REPUBLIKA.CO.ID, JAKARTA -- PT Bank Jago Tbk berhasil masuk ke dalam jajaran lima saham dengan kapitalisasi pasar terbesar di Bursa Efek Indonesia (BEI). Emiten bersandi saham ARTO ini merebut posisi yang sebelumnya ditempati oleh PT Astra International Tbk (ASII).
Berdasarkan data BEI, kapitalisasi pasar ARTO per 21 Januari 2022 tercatat sebesar Rp256 triliun dengan pangsa pasar mencapai 3,1 persen. Sementara ASII turun ke posisi keenam dengan kapitalisasi pasar Rp224 triliun atau menguasi 2,7 persen dari total pangsa pasar.
Pada posisi pertama, kapitalisasi pasar terbesar masih dipegang oleh PT Bank Central Asia Tbk (BBCA) yakni mencapai Rp 949 triliun. Kemudian pada posisi kedua ditempati oleh PT Bank Rakyat Indonesia Tbk (BBRI) sebesar Rp 620 triliun. Lalu diiukuti oleh PT Telkom Indonesia Tbk (TLKM) dan PT Bank Mandiri Tbk (BMRI) masing-masing Rp418 triliun dan Rp 331 triliun.
Bersama dengan saham-saham berkapitalisasi jumbo lainnya, saham ARTO kerap menjadi penggerak laju Indeks Harga Saham Gabungan (IHSG). Peningkatan kapitalisasi ini mengindikasi saham ARTO banyak diburu oleh investor.
Pada perdagangan hari ini saja saham ARTO telah menguat signifikan sebesar 1,34 persen ke posisi Rp 18.900. Bahkan sejak awal tahun, kinerja saham ARTO mengalami pertumbuhan sebesar 16,6 persen.

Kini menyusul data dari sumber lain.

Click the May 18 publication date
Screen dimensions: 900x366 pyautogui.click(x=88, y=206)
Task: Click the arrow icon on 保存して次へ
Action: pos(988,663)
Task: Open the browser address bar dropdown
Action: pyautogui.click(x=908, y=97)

Pertumbuhan saham ARTO ini sejalan dengan kinerja perseroan. Bank Jago membukukan laba bersih pada kuartal ketiga 2021 setelah enam tahun terakhir mencatatkan kerugian. Penyaluran kredit hingga akhir September 2021 melonjak 502 persen mencapai Rp3,73 triliun.
Direktur Utama Bank Jago, Kharim Siregar, mengatakan akan menjaga momentum pertumbuhan dengan terus memperluas kolaborasi dan integrasi dengan ekosistem digital. Saat ini aplikasi Jago telah terintegrasi dengan aplikasi reksadana online Bibit.Id dan super app Gojek.
Menurut Kharim, integrasi ini memampukan konsumen untuk mengakses produk dan layanan jasa keuangan secara seamless, mudah, cepat dan aman. Fitur Kantong Jago yang terhubung dengan aplikasi Bibit dan Gojek juga membuat pengelolaan keuangan menjadi lebih disiplin, inovatif dan kolaboratif.
Selain berkolaborasi dengan Bibit dan Gojek, Jago juga bekerja sama dengan sejumlah fintech lending, multifinance dan institusi keuangan lain berbasis digital. Pola kerja sama pembiayaan ini memampukan Jago untuk ekspansif namun dengan pengelolaan risiko yang lebih terkendali. Hal ini tercermin pada rasio NPL yang berada di level 0,6 persen.
“Pencapaian ini mengonfirmasi bahwa bisnis model kami sudah tepat. Implementasi konsep kolaborasi dengan ekosistem digital dalam melayani nasabah terbukti membuat kami tumbuh anorganik, efektif dan cepat,” kata Kharim.